Other changes contained in the new legislation include several aimed at the recruiting and hiring process. 

The bill would ban employers from requiring Canadian work experience in job postings or application forms, something Piccini said will help newcomers get more of a foot in the door in order to offer their valuable skills and experience.

Job postings would also be required to include salary ranges and businesses will have to disclose whether artificial intelligence is part of their hiring process, in part due to concerns about data collection and personal privacy.

The legislation would also boost payments to injured workers by enabling increases to Workplace Safety and Insurance Board benefits to be "super indexed" to a rate above inflation.
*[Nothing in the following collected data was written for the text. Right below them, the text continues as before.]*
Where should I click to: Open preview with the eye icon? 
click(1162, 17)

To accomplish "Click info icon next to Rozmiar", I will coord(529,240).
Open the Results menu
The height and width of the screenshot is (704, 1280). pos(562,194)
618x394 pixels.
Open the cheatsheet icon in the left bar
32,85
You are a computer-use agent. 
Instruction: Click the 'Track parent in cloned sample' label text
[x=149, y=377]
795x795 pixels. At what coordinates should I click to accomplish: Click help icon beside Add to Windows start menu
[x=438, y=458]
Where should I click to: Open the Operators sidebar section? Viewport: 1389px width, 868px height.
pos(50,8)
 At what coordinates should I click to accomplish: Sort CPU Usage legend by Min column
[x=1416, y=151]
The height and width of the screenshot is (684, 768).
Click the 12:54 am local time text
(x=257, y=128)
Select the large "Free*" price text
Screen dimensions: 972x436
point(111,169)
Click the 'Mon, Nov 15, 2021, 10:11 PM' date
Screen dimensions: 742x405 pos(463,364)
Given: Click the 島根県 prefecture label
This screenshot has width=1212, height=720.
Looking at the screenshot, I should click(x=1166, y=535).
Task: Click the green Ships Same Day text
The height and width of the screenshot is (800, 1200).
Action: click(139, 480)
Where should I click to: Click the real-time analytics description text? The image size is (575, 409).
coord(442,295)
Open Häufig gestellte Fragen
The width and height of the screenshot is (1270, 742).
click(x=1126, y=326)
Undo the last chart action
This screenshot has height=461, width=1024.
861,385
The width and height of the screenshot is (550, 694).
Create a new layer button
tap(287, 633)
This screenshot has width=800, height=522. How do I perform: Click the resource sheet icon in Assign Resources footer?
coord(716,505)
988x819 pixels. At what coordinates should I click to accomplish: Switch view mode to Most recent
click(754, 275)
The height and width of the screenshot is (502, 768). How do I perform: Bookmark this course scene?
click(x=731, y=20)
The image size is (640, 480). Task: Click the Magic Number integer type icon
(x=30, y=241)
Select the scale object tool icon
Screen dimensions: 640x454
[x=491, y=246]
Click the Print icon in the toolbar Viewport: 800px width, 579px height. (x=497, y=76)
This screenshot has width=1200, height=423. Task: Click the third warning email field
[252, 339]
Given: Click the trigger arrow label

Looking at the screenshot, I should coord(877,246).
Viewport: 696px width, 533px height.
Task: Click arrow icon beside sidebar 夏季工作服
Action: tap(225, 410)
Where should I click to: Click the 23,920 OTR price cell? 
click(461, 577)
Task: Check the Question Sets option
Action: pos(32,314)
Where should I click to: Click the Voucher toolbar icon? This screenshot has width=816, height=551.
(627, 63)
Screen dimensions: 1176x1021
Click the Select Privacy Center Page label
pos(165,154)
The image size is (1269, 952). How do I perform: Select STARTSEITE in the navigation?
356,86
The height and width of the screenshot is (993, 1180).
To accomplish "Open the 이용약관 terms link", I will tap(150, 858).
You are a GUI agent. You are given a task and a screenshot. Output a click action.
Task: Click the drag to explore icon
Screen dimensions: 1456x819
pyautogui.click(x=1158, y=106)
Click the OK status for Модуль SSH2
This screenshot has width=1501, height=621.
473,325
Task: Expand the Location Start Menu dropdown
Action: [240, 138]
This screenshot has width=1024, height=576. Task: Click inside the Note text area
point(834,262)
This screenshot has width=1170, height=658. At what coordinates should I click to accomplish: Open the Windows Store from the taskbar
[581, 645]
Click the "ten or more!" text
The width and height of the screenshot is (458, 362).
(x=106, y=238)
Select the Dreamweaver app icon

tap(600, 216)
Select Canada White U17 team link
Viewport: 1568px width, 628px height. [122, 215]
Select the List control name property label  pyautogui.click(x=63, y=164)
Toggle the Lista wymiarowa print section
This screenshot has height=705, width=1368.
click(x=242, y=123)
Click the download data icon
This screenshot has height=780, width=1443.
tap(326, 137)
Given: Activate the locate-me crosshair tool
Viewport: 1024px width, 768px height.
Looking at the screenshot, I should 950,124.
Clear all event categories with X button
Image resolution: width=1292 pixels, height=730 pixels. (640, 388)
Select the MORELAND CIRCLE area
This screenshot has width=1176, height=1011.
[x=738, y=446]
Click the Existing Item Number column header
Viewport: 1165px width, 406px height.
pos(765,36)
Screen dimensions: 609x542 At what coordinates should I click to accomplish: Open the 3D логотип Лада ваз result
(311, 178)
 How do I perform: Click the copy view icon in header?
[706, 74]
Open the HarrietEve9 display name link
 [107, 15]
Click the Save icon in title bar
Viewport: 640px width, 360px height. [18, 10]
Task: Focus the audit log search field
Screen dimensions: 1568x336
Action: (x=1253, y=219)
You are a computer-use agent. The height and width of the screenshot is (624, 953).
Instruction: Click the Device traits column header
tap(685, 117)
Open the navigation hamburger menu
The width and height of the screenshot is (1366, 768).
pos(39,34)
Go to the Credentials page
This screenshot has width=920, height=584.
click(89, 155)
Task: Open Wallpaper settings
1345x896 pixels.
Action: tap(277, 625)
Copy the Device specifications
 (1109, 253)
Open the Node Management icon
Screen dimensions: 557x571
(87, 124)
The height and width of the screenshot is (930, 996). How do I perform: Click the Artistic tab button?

As well, it would allow more firefighters and fire investigators to qualify for WSIB benefits due to esophageal cancer. 

Currently, firefighters and fire investigators have to have been on the job for 25 years before esophageal cancer would be considered a work-related illness.

The new legislation would also increase the number of international students in Ontario eligible for the Ontario Immigrant Nominee Program by revising eligibility requirements to allow students from one-year college graduate certificate programs to apply.

As well, it would change how regulated professions such as accounting, architecture and geoscience use third-party organizations to assess international qualifications, which the government says would improve oversight and accountability.